J'ai également reçu des pétitions de détenues de l'Établissement pour femmes Grand Valley opposées à ce programme, qui les exposera à davantage de risques.
L'une des déclarations les plus éloquentes que j'ai lues dernièrement sur le sujet provient d'un article du Vancouver Sun où Jason Godin affirme que « le nombre d'attaques contre des gardiens et des détenus a augmenté pendant la période où on a réduit la fréquence de l'isolement en [prévision] des nouvelles mesures législatives visant à changer le système carcéral ».
S'il y a bien des raisons de ne pas appuyer ce mauvais projet de loi, je me contenterai de vous résumer notre position.
De ce côté-ci de la Chambre, nous déplorons que rien ne soit fait pour empêcher le transfèrement de délinquants à risque élevé dans des établissements à sécurité minimale. Le projet de loi donnerait au commissaire le pouvoir de désigner certains secteurs d'un établissement comme des secteurs à sécurité de niveau inférieur où, en fonction de critères d'ordre technique, on logerait des délinquants à risque élevé.
Il est en outre inquiétant de voir les libéraux renoncer à l'isolement préventif comme moyen de décourager les mauvais comportements, privant ainsi les agents de première ligne d'un outil de contrôle des prisonniers difficiles.
Le projet de loi ne jouit de l'appui d'aucun intervenant majeur ayant comparu devant le comité, qu'il soit de gauche ou de droite…
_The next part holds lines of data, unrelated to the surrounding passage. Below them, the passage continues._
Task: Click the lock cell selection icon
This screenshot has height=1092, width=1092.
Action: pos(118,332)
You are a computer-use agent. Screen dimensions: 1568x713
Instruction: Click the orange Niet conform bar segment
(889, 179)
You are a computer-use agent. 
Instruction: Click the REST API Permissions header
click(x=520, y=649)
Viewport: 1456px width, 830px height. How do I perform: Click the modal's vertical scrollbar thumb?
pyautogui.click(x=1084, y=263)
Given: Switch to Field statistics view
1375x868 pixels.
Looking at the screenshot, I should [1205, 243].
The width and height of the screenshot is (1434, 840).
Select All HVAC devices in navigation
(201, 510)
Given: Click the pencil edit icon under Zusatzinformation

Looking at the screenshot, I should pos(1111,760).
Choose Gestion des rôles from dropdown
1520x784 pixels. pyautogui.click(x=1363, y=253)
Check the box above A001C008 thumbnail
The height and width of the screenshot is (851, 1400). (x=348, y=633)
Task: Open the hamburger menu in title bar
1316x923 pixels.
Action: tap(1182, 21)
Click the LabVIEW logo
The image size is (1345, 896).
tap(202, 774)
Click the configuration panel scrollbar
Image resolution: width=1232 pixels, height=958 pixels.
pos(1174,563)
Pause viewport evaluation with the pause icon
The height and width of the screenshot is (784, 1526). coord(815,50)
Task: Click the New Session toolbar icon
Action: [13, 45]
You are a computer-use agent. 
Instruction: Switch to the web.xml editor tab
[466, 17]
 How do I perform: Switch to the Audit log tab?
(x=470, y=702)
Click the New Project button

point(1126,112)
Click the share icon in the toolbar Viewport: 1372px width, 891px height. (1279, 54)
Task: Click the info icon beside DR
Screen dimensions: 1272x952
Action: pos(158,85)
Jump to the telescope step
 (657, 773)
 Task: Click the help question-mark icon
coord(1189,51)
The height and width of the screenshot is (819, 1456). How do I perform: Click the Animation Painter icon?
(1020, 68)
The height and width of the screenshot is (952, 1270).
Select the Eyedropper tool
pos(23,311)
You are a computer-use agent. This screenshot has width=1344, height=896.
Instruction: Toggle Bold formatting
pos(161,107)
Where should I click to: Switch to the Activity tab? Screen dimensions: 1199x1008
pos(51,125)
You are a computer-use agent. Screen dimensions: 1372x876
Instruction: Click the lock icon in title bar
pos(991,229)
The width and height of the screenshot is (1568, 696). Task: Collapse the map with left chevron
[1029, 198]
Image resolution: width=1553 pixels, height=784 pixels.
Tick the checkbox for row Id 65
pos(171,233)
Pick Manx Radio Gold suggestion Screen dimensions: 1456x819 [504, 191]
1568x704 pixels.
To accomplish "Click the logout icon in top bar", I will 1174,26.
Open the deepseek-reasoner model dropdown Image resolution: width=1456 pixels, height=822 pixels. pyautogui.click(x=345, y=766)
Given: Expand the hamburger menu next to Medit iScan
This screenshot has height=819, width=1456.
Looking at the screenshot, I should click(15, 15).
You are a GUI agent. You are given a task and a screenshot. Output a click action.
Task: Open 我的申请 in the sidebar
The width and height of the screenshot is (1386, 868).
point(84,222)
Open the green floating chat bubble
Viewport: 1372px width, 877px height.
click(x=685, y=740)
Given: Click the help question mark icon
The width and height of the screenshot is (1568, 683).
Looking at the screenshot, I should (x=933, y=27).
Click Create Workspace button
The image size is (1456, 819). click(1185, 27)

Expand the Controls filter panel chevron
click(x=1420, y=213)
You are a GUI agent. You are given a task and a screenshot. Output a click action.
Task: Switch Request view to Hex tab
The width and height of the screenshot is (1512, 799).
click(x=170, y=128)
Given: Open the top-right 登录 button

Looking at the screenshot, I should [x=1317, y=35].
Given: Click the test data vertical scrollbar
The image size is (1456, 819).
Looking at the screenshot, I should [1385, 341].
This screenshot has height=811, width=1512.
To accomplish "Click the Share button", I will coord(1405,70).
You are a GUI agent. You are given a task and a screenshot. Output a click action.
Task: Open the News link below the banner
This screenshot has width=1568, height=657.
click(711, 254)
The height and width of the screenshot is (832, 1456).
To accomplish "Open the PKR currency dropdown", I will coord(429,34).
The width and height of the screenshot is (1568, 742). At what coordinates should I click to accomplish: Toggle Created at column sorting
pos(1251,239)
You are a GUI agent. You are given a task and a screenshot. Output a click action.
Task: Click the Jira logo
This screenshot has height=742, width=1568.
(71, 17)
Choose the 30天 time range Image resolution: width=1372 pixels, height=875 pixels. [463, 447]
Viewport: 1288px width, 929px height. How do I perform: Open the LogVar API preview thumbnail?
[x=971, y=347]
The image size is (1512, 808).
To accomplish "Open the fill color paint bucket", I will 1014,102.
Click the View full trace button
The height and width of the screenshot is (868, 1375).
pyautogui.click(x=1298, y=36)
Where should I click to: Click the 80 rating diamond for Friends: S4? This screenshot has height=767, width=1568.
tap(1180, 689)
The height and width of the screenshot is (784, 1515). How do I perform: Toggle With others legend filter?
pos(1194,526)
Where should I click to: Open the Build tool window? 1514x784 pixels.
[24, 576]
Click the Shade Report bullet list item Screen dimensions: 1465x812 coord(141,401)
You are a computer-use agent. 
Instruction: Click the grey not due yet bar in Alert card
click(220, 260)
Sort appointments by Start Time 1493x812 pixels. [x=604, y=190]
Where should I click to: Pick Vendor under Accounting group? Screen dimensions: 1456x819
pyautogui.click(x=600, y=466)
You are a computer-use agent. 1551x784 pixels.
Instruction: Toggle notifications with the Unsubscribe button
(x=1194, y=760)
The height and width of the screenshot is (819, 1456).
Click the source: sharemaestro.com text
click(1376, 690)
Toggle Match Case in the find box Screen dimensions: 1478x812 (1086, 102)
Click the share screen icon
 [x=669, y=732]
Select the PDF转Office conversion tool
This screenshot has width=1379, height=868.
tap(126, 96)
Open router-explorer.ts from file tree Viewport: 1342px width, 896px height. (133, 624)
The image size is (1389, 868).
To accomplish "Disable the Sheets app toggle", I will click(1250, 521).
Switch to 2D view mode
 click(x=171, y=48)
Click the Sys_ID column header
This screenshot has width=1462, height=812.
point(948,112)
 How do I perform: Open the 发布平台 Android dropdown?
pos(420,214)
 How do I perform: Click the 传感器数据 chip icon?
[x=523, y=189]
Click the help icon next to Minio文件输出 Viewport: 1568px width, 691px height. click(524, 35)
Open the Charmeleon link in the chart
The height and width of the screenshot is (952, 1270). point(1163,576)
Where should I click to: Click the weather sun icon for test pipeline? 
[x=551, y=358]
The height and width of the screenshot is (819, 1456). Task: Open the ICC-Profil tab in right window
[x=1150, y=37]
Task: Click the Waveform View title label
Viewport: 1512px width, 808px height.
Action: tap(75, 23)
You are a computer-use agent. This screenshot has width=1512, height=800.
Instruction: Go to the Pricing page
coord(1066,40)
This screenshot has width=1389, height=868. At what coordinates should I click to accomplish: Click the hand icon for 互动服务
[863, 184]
Voir le profil de Harold Albrecht
PCC (ON)
Voir le profil de Harold Albrecht
2019-02-26 17:32 [p.25865]
Monsieur le Président, nous avons répété maintes fois aujourd'hui, sans pour autant obtenir des réponses satisfaisantes à ce sujet, que presque tous les groupes de témoins ayant comparu devant le comité, à l'exception des représentants du gouvernement, ont sévèrement critiqué le projet de loi, surtout en ce a trait au manque de consultation. Même si, lors des débats réunissant tous les candidats, pendant la campagne électorale de 2015, on nous a dit que le gouvernement libéral ferait preuve de transparence et d'ouverture et qu'il consulterait les Canadiens, nous sommes saisis d'un projet de loi qui mettrait en danger la sécurité de nos agents de première ligne, sans qu'on les ait consultés.
Même l'ombudsman du Service correctionnel du Canada a indiqué qu'il y avait eu un manque de consultation. Ce n'est pas le seul problème. On se préoccupe grandement du risque que, dans sa forme actuelle, le projet de loi laisse beaucoup trop de questions en suspens qui devront être réglées dans la réglementation. Cela ne ferait que causer des ennuis.
Je me demande si mon collègue pourrait nous expliquer pourquoi si peu de consultations ont été menées et pourquoi, par conséquent, il faudra s'en remettre à la réglementation pour appliquer une grande partie du projet de loi, sans avoir obtenu l'aval véritable des législateurs.